長野県上田市菅平高原・サニアパークにて行われた、第10回全国高等学校7人制ラグビーフットボール大会。
島根県代表・石見智翠館高等学校は、予選2位グループで組まれたプレートトーナメントを勝ち上がり、見事優勝を果たした。
予選Aプールを1勝1敗の2位で通過した石見智翠館は、プレートトーナメントでも強さを発揮。
中四国でしのぎを削る松山聖陵(愛媛県代表)、倉敷(岡山県代表)に勝ち切ると、準決勝ではなんと大分東明(大分県代表)と同点を演じる。
抽選の結果、決勝戦へと駒を進めた。
反対の山を勝ち上がってきたのは、昨年度の花園王者・東福岡(福岡県代表)。
公式戦では、まだ一度も勝利を収めたことのない相手である。
迎えた、プレートトーナメント決勝戦。先制トライを奪った。
ペナルティからクイックスタートを切ると、強フィジカルの持ち主・祝原久温選手を当て、ブレイクダウンを作る。すぐさま開けば、走り込んだのは加島優陽キャプテン。
7点を先制、勢いに乗った。
その後東福岡に2トライを連続で決められ逆転を許すが、後半2分、セットプレーから祝原選手が走り切って14-14の同点とする。
しかし直後、再び東福岡にトライを決められ5点のビハインドに。
ここで流れを変えるプレーが飛び出す。
グラウンド中央で大きく蹴り込んだのは、石見智翠館。そのボールに先に追いつくは、加島キャプテン。
起死回生の逆転トライが決まった。
「ヒガシさんはフィジカルが強いので、まともに当たってもやられてしまう。裏が空いていることが多いので、蹴ってチェイスしよう、というプランでした。(出村知也監督)」
作戦が的中した。
そのほかにも東福岡対策は十分だった。
できるだけラックを作らず、オフロードで繋ぐこと。寝たらボールを置かずに、転がそう。
その後互いに1トライ1ゴールずつを重ねたが、全員で2点差を守り切り、見事勝利を掴んだ。
「価値ある1勝です」と出村監督が嬉しそうに話せば、今春から部長に就任した安藤哲治氏も「セブンズと言えど、東福岡に公式戦で勝てた。ものすごく価値のある1勝です」と目尻を下げる。
実は出村監督、決勝戦の登録メンバーにあるメッセージを込めていた。
「いつもよりも、九州の子、そして3年生を多く入れたんです。3年生にとってはラストイヤー。九州のチームを相手に勝ってこい、と選手たちを送り出しました。」
12人中4人が福岡県出身。
日頃から練習試合を重ねる相手だからこそ、勝って恩返しをしたかった。
福岡県出身者のうちの1人であり、入学直後から試合に出場し続けている祝原久温選手(2年生)は言った。

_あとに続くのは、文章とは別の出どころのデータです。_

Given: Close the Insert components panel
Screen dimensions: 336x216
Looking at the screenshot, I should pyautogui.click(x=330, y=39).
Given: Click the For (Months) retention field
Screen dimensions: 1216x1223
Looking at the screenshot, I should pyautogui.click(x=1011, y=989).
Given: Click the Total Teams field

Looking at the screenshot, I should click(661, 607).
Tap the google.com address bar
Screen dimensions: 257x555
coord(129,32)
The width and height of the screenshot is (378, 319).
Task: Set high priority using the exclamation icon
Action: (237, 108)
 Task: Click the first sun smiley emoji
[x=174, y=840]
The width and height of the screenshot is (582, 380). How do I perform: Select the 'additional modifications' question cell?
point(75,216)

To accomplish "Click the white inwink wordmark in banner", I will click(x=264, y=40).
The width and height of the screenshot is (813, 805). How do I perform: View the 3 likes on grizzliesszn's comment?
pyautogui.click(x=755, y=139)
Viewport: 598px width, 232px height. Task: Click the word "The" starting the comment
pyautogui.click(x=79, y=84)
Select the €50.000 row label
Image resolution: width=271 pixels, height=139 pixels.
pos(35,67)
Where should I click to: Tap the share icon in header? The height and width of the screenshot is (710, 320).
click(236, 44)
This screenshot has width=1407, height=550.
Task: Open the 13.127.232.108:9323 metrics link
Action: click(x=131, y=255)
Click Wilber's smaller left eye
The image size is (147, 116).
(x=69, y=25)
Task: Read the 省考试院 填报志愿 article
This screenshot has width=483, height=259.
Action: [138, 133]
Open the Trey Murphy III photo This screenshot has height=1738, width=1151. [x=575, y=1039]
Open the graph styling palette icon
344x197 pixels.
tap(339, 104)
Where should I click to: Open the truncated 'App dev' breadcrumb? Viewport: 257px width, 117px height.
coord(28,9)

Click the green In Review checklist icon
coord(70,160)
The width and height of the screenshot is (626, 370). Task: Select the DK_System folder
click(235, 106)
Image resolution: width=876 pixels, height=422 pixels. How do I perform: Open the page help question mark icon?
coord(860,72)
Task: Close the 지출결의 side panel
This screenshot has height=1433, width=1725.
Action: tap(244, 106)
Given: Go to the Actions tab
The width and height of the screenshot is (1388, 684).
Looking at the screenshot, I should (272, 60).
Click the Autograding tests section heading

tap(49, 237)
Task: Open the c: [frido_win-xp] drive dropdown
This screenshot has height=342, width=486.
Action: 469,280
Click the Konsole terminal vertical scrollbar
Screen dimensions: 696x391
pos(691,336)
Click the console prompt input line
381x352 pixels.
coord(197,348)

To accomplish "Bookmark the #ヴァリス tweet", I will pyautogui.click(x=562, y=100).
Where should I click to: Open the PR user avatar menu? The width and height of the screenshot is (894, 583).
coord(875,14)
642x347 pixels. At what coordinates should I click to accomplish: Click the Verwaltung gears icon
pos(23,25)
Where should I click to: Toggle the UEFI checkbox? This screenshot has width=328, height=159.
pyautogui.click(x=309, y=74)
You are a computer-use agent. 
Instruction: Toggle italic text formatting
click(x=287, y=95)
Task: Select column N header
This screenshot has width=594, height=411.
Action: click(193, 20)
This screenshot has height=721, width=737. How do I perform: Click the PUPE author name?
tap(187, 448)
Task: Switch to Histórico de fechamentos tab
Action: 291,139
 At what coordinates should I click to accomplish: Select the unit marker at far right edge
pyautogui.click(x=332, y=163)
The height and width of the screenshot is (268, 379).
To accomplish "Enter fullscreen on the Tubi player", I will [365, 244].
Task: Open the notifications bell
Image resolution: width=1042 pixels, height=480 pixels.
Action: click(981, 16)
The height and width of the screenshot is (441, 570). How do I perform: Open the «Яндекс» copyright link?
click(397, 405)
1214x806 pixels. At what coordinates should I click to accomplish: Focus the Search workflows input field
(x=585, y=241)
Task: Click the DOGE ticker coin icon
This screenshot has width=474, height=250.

プレートトーナメントで優勝できて嬉しい。だがそれ以上に「楽しかったです」と。
「中学時代、東福岡の沢田海盛さんは福岡県選抜の先輩でした。他にも見知った顔がたくさんいて、楽しかったです。」
地元を離れ、島根県の学校で学ぶことを選んだからこそ「倒したかった相手。勝てて良かったです」と大きくはにかんだ。
祝原選手がトライを決めると、仲間が「サイコー!」と駆け寄った
大会パンフレットには、各チームのメンバー表とともにアピールポイントが掲載されている。
石見智翠館の欄は、この一文で締めくくられていた。
「全国の舞台でプレーができる『感謝』の気持ちを忘れずに、最後まで諦めずプレーをしたい。」
石見智翠館にとって花園以来となった全国大会。
新チームになり初めて挑んだ全国の舞台は、『感謝』と諦めずにプレーを続ける『エナジー』で溢れていた。